3. the dewatering and separating mechanism in the setting machine can squeeze redundant moisture in socks, primarily squeeze and set the socks, and can separate the socks on the sock rack group from the socks by a preset distance, so that the moisture in the socks can be quickly evaporated to form secondary steam setting, the water in the socks can be completely evaporated, and the water is prevented from being difficult to evaporate and dry after the socks are overlapped;

4. the drying mechanism in the setting machine can improve the evaporation speed of water feeding of the socks and improve the setting efficiency; the water circulation heat preservation structure can make water cyclic utilization, utilizes the waste heat to reach the heat preservation effect simultaneously.

Figure 1 is a schematic view of a setting machine of the present invention.

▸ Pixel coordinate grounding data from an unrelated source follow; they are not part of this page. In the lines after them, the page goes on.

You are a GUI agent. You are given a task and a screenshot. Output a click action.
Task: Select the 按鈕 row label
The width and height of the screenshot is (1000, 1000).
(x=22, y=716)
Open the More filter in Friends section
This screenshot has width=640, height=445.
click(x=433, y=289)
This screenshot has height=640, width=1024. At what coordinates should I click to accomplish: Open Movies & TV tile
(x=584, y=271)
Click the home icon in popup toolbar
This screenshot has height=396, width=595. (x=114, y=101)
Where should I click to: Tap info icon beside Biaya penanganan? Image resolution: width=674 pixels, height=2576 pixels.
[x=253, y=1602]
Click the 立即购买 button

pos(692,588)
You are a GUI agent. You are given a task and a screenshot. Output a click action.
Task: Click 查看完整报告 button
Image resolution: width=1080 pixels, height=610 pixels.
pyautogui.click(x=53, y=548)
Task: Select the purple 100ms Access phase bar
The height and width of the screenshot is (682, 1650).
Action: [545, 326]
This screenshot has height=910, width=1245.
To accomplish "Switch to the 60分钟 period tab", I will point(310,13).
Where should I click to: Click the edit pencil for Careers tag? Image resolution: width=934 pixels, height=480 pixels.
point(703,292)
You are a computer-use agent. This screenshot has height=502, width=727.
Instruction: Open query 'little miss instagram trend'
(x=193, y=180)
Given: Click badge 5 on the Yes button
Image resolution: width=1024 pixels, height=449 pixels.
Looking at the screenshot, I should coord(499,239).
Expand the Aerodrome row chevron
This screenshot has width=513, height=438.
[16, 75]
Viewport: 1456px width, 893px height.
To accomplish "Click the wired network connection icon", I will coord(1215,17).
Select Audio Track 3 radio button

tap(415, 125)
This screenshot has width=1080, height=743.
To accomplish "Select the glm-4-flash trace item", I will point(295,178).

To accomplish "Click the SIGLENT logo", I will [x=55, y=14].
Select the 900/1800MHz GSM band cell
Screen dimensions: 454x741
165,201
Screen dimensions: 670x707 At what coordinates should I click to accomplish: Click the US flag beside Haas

Figure 2 is a cross-sectional view of the setting machine of the present invention.

Figure 3 is a schematic view of the sock rack set of the setting machine of the present invention.

FIG. 4 is a cross-sectional view of the barrel of the setting machine of the present invention.

Fig. 5 is an enlarged view at a in fig. 4.

In the figure, 1, a base; 2. a barrel body; 3. a closing door; 4. a first slide rail; 5. a movable frame; 6. a second slide rail; 7. a carriage; 8. a water flow net set; 9. a water injection pipe; 10. a fixed block; 11. a water accumulation tank; 12. a through hole; 13. a sock rack set; 14. a water outlet; 15. an air suction port; 16. a suction fan; 17. a funnel; 18. a pressure spring; 19. a rubber block; 20. a sock plate; 21. a slide bar; 22. a slider; 23. a water flow hole; 24. a magnetic member; 25. a drainage groove; 26. a push rod motor; 27. a water squeezing plate; 28. an electromagnet; 29. a dryer; 30. drying the plate; 31. a rotating table; 32. rotating the rod; 33. an outer tub; 34. a water tank; 35. a cavity; 36. a water pump; 37. a valve; 38. and (4) an S-shaped bent pipe.

Detailed Description

The following are specific embodiments of the present invention and are further described with reference to the drawings, but the present invention is not limited to these embodiments.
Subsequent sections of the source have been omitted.